Does this all happen automatically?
OCR technology gets smarter and more accurate the more data is fed into it. You essentially ‘train’ the software to recognise documents and test its understanding before launch. The more data you can give it, the higher the accuracy. The software will even give you a percent of how confident it is in its decision making.
STP explained
STP stands for Straight Through Processing
STP Rate = The number of documents that are processed end to end without human intervention.
Most OCR software focuses only on giving accurate results but by combining this technology with RPA it enables documents to be digitised and for that information to be used automatically. RPA could take the digital data and populate an ERP system, or run a match between Invoices and Purchase Orders as an example.
Frequently Asked Questions
What sorts of documents could you use OCR/RPA on?
There are a wide range of different documents you could use the combination of OCR and RPA to process. Think about documents such as Purchase Orders, Billing Statements, Contracts Claims, Automobile Insurance Claims, Health Insurance Claims and Invoices.
What principles is OCR based on?
The most advanced optical character recognition systems are focused on replicating natural or “animal like” recognition. In the heart of these systems lie three fundamental principles: Integrity, Purposefulness and Adaptability. The principle of integrity says that the observed object must always be considered as a “whole” consisting of many interrelated parts. The principle of purposefulness supposes that any interpretation of data must always serve some purpose. Lastly, the principle of adaptability means that the program must be capable of self-learning.

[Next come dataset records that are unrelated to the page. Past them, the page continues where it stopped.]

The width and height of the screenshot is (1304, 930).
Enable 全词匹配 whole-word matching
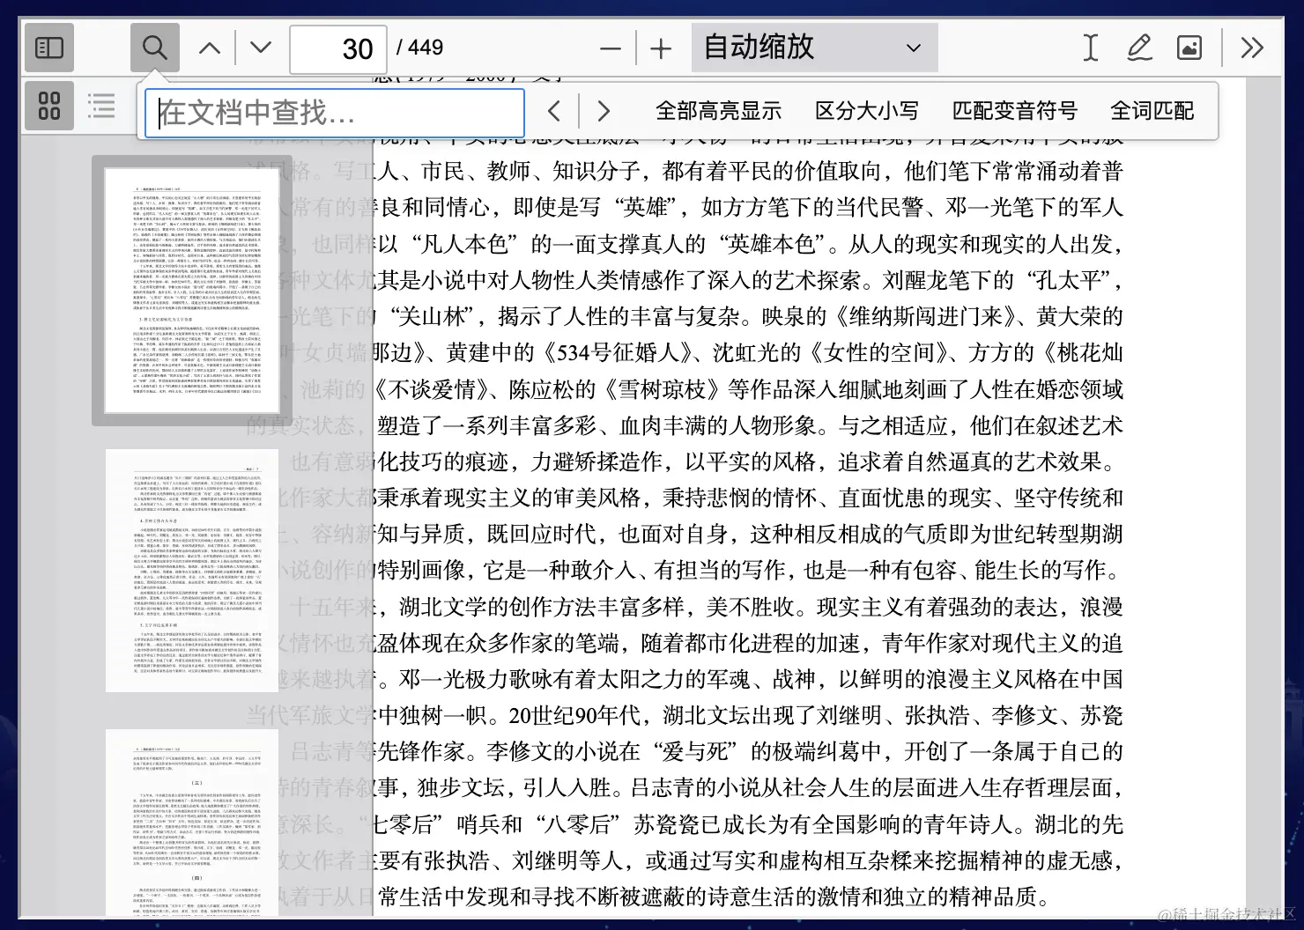1152,110
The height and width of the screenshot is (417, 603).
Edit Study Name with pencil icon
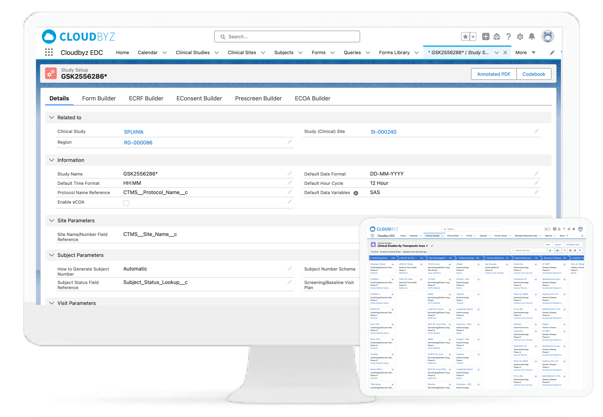click(290, 174)
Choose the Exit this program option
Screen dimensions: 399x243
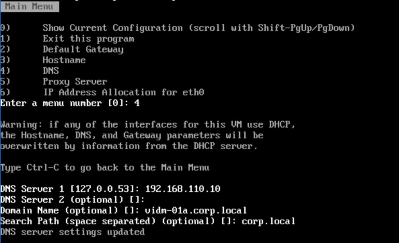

What type of files can be read by OCR software?
JPG OR JPEG PDF (Vector PDF, Raster PDF or Hybrid PDF) PNGTIF OR TIFF.
Can OCR recognise digital camera images?
Images captured by a digital camera differ from scanned documents or image-only PDFs. They often have defects such as distortion at the edges and dimmed light, making it more difficult for most OCR applications, to correctly recognise the text. The latest software updates have seen vendors incorporating technology specifically designed for processing camera images.
Can OCR be used to extract data in table format?
Yes, OCR can be used to extract virtually unlimited tables,even where you may have multiple different table types in the same documents, these can be extracted easily.
What if my scanned document is not correctly oriented?
Using its processing logic, the Learning Instance automatically rotates or orients the document to a correct vertical position.
Does OCR support handwritten documents?
It’s possible, but as a general rule of thumb we would advise that handwritten documents are not suitable to be extracted by OCR and the same could even be said for cursive fonts.
How can I improve my OCR accuracy?
Effective pre-processing can greatly improve OCR results. Additionally, computer vision technology can use “context clues” to further increase accuracy.
Can OCR detect lines, shapes, colours, etc on page?
No, even advanced OCR engines only retrieve text.To detect other features, you need a more comprehensive data capture software.